The Assassins' Gate
Page 7
There was nothing unusual about a classicist dining with the Bush administration. A number of neoconservatives—Wolfowitz was the most prominent, but there were many others in policy-making positions under Bush and, earlier, Reagan—had been students of Leo Strauss, or of his disciple, Allan Bloom. Strauss emigrated from Germany in the early thirties and ended up at the University of Chicago, teaching Plato, Xenophon, Maimonides, Machiavelli, Spinoza, and Nietzsche to two decades of enthralled young Americans. Strauss’s intellectual project was to call into question the complacent materialism and secularism of the modern West and to send his students back for deeper wisdom to close readings of classical political works, starting with the Greeks. His pedagogical intensity and disenchantment with what he saw as the relativism, even nihilism, of liberal thought turned several generations of students, already disposed by the upheavals of the sixties and seventies to a sort of cultural pessimism, into members of the Strauss cult.
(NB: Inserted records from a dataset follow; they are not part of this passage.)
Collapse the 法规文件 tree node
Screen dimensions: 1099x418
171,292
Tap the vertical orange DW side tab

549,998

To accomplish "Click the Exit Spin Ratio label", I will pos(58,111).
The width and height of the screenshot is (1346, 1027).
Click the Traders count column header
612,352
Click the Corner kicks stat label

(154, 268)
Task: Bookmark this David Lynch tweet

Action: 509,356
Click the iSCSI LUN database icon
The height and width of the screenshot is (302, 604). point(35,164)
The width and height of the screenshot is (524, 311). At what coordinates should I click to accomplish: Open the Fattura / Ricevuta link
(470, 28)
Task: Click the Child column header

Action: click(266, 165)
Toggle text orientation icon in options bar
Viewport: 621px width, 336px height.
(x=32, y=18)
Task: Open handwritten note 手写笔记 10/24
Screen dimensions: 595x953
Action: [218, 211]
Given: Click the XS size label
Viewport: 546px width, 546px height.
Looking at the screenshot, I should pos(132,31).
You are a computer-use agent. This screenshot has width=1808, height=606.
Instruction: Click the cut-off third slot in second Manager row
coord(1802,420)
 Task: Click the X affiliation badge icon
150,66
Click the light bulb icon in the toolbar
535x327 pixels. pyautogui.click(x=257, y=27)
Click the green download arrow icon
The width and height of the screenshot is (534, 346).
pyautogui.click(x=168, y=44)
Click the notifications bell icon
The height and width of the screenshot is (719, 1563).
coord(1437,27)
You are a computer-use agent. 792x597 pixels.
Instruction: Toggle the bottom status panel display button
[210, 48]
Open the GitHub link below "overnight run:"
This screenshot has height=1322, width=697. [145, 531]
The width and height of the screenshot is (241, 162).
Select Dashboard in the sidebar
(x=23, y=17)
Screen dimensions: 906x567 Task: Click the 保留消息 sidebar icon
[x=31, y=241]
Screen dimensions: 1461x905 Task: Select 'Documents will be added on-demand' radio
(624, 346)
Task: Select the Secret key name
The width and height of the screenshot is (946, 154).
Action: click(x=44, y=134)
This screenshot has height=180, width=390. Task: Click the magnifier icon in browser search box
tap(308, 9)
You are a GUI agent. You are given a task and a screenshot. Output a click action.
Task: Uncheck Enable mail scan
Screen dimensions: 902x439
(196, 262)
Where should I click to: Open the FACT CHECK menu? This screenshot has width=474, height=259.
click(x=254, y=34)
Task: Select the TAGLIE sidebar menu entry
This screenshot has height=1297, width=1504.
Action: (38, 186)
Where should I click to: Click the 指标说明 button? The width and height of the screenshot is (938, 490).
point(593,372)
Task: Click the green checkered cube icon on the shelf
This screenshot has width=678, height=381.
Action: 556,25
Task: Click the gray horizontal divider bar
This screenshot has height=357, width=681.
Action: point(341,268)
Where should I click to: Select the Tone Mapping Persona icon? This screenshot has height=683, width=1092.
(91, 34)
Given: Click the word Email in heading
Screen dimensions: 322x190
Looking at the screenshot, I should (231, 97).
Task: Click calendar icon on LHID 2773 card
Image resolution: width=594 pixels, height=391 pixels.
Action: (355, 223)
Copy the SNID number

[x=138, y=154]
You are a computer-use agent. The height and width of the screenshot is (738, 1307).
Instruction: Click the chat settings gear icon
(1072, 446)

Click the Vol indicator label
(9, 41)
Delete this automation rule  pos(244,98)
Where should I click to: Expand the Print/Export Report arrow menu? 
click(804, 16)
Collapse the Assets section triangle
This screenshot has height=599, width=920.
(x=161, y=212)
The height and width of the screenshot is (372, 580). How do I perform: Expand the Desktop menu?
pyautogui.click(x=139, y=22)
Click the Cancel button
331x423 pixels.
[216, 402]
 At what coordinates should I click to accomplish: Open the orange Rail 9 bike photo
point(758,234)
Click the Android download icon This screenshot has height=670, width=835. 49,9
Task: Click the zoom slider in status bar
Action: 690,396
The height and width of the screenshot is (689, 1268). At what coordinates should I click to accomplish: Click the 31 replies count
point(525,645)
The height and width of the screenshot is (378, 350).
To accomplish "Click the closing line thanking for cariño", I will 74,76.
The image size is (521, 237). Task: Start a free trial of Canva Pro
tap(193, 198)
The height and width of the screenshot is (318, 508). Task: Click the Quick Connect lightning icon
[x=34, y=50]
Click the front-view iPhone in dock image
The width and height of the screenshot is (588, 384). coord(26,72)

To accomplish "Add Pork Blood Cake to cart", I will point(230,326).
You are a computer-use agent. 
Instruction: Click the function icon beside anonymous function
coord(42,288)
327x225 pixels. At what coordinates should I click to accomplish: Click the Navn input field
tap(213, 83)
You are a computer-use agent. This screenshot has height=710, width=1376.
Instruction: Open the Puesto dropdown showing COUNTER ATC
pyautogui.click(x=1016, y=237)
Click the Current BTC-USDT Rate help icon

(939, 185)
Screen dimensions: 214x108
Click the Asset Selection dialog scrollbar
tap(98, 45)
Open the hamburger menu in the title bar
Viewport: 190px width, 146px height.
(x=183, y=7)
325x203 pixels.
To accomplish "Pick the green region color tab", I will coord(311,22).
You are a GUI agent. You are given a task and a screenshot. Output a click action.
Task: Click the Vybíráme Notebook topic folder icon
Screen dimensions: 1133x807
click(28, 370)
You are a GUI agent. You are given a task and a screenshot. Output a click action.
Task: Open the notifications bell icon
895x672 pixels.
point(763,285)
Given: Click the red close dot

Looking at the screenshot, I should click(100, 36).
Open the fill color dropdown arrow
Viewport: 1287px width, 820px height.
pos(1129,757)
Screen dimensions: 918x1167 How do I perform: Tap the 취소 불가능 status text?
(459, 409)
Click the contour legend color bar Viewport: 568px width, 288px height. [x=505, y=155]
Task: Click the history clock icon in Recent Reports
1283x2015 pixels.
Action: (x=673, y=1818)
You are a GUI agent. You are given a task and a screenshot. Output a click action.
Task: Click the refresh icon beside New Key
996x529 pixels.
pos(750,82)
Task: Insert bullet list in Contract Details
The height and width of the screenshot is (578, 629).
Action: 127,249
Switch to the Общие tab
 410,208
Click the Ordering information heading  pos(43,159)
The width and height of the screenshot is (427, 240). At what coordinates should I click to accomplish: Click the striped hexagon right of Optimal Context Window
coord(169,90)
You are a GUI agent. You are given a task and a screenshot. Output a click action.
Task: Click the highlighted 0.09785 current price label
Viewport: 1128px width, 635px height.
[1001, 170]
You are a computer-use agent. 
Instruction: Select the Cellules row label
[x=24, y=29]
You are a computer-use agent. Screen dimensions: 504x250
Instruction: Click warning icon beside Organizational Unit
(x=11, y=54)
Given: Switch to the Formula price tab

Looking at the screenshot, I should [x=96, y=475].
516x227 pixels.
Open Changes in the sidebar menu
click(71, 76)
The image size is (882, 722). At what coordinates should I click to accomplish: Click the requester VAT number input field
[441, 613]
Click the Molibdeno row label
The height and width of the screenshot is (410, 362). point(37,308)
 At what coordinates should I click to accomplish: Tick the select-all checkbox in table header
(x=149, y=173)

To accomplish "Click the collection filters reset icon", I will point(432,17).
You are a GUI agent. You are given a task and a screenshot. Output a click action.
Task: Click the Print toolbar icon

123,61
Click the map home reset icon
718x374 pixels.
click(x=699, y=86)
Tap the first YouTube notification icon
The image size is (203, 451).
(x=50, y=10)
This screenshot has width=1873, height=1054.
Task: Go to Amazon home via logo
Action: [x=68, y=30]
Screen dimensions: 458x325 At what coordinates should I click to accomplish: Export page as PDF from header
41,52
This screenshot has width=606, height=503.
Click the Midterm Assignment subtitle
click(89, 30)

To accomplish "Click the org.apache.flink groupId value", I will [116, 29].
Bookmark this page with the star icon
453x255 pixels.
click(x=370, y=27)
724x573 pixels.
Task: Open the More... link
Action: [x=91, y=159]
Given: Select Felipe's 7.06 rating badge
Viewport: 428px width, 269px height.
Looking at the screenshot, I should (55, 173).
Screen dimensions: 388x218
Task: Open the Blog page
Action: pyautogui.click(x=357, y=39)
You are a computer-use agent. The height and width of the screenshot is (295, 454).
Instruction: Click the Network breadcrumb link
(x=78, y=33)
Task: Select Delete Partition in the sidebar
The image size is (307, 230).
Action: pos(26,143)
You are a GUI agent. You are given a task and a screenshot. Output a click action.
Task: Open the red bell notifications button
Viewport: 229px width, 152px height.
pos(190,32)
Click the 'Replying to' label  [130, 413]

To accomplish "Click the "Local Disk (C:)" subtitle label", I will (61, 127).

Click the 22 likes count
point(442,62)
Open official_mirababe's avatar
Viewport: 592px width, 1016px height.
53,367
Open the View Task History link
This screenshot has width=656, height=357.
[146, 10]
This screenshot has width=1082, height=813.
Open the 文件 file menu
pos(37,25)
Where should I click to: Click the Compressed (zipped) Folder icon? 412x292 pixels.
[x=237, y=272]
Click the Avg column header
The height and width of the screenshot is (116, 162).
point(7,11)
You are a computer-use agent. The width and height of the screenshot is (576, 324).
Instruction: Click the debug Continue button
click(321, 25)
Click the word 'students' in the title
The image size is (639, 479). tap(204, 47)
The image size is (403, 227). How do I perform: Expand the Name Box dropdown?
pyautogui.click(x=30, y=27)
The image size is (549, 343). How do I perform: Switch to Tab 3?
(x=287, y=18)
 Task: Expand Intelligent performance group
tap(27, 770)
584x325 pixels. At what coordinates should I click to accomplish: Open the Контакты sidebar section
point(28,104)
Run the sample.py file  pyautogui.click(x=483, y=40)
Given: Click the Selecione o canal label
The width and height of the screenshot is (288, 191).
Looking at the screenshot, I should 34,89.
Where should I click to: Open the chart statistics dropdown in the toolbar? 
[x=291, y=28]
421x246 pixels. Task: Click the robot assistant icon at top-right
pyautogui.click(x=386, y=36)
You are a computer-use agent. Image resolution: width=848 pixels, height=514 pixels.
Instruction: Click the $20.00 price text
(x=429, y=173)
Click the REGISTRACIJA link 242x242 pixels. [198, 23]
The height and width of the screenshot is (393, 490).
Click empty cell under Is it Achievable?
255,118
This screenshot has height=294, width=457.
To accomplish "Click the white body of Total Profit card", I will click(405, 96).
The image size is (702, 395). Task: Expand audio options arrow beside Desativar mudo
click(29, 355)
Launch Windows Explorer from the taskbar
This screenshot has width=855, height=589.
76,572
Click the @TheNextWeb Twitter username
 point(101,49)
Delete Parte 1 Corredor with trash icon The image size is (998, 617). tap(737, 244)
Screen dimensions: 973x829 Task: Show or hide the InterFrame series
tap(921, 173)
I ran into it as a freshman at Yale in the late seventies. In the classrooms of young Straussian professors, with their awkward social manners and pale cryptic smiles, one had the sense of a secret body of understanding to which only a select few would be admitted. They taught the classics in translations by their own (Bloom’s version of Plato’s Republic, for instance) because the correct wording of key ideas revealed hidden meanings—the art of concealment that was the subject of Strauss’s 1952 book Persecution and the Art of Writing. The classical thinkers wrote in an esoteric vein, Strauss argued, on different levels—an untrammeled inquiry into truth available to the wisest readers, a more careful and responsible discourse for the broad public—because philosophy is dangerous to authority and, ultimately, to the philosopher himself, as Socrates found out. Strauss wanted to rescue philosophy from the comfortable mediocrity of the Enlightenment. He reopened questions about truth, politics, and the soul that seemed to have been settled by rational science long before the twentieth century. In this country, Strauss’s zealous followers seized and distorted his teachings, ironing out every irony in pursuing their rigidly virtuous and peculiarly American crusade against the malaise of the modern world, which was nowhere more corrupt than in the university itself. At Yale, these disciples—almost exclusively male—wore bow ties and joined clubs with aristocratic-sounding names and generally cultivated an air of special knowledge and “excellence.”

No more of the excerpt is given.